Scientists reverse memory loss in animal brain cells
HOUSTON - (April 16, 2013) - Neuroscientists at The University of Texas Health Science Center at Houston (UTHealth) have taken a major step in their efforts to help people with memory loss tied to brain disorders such as Alzheimer’s disease.
Using sea snail nerve cells, the scientists reversed memory loss by determining when the cells were primed for learning. The scientists were able to help the cells compensate for memory loss by retraining them through the use of optimized training schedules. Findings of this proof-of-principle study appear in the April 17 issue of The Journal of Neuroscience.
“Although much works remains to be done, we have demonstrated the feasibility of our new strategy to help overcome memory deficits,” said John “Jack” Byrne, Ph.D., the study’s senior author, as well as director of the W.M. Keck Center for the Neurobiology of Learning and Memory and chairman of the Department of Neurobiology and Anatomy at the UTHealth Medical School.

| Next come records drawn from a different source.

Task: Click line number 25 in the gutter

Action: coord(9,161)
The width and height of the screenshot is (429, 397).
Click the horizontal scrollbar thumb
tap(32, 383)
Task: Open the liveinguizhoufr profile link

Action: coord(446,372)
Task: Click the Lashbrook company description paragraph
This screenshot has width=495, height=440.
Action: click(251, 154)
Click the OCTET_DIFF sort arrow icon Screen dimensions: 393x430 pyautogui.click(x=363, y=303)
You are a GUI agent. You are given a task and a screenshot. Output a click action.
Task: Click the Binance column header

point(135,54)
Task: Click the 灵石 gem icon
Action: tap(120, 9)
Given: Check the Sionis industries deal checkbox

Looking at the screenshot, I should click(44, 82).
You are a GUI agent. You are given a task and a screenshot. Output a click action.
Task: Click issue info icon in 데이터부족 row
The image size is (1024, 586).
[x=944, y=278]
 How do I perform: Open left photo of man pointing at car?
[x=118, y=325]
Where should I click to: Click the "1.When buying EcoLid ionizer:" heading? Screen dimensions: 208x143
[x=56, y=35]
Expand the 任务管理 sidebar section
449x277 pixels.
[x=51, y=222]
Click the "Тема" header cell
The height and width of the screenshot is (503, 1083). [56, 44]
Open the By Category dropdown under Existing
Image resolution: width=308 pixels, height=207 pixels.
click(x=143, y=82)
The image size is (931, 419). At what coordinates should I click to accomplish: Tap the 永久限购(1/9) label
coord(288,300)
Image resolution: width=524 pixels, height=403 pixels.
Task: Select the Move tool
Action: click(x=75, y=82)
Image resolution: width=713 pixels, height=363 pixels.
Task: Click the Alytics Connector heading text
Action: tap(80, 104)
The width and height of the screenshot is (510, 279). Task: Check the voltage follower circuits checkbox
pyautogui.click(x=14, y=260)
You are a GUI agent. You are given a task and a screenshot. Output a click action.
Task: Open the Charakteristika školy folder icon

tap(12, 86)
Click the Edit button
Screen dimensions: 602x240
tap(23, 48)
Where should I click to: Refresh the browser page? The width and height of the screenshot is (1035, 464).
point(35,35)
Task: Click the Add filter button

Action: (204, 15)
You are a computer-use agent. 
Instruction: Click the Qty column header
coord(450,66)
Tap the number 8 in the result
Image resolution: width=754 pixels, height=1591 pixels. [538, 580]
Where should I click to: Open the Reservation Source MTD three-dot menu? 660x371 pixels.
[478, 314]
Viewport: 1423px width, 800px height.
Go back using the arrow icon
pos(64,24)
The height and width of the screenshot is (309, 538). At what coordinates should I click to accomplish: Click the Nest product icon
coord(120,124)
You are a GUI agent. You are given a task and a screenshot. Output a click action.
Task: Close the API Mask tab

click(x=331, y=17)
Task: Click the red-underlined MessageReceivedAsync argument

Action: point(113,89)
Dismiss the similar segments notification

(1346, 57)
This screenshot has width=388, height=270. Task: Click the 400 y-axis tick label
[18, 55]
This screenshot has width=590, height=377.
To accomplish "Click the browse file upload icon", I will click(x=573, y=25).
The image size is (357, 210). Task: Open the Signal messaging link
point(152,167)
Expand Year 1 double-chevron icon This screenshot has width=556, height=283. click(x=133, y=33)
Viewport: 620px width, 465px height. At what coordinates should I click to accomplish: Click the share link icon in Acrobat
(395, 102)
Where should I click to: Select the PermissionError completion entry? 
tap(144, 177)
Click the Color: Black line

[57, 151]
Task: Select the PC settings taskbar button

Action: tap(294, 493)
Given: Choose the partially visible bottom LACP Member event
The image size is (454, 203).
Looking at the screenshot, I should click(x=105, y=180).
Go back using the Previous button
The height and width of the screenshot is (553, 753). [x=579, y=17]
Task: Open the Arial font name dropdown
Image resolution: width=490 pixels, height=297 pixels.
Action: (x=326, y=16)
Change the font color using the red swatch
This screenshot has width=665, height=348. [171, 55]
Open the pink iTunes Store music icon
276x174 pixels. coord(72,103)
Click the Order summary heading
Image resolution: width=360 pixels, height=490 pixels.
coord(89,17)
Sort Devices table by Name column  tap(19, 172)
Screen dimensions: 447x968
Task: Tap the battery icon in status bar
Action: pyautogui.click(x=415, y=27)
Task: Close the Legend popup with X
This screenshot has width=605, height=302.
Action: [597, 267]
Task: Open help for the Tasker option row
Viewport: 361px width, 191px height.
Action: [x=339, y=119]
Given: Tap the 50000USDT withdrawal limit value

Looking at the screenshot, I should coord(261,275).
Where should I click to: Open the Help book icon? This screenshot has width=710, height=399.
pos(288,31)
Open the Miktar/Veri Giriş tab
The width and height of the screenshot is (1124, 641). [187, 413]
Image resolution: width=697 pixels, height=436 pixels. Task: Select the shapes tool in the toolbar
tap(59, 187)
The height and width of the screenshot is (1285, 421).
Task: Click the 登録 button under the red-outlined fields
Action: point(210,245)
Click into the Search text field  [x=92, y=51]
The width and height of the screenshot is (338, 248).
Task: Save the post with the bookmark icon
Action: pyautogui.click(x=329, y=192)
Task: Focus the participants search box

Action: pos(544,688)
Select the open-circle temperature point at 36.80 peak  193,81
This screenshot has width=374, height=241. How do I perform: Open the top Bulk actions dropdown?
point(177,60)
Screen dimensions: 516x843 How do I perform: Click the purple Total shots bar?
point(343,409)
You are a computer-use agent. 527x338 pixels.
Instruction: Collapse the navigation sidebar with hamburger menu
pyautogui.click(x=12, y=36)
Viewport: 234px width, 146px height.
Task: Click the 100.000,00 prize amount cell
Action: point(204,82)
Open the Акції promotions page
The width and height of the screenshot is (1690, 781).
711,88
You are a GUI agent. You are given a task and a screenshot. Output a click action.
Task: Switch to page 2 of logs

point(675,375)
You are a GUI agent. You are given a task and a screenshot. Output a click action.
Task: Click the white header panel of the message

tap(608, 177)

Sounds like nice doctorate work. The leap from sea snail to human clinical trials may take another couple of semesters, perhaps with a new grant and student volunteers next year. Or they may be able to take an intermediate step with fruit flies or even some messy transgenic rodents. The description that they "demonstrated the feasibility of our new strategy" seems IMO to be a little over-enthusiastic based on this little report, but such is the world of basic academic research. All kidding aside, this type of work is meaningful, and where potential breakthroughs are often conceived. Thanks for the post.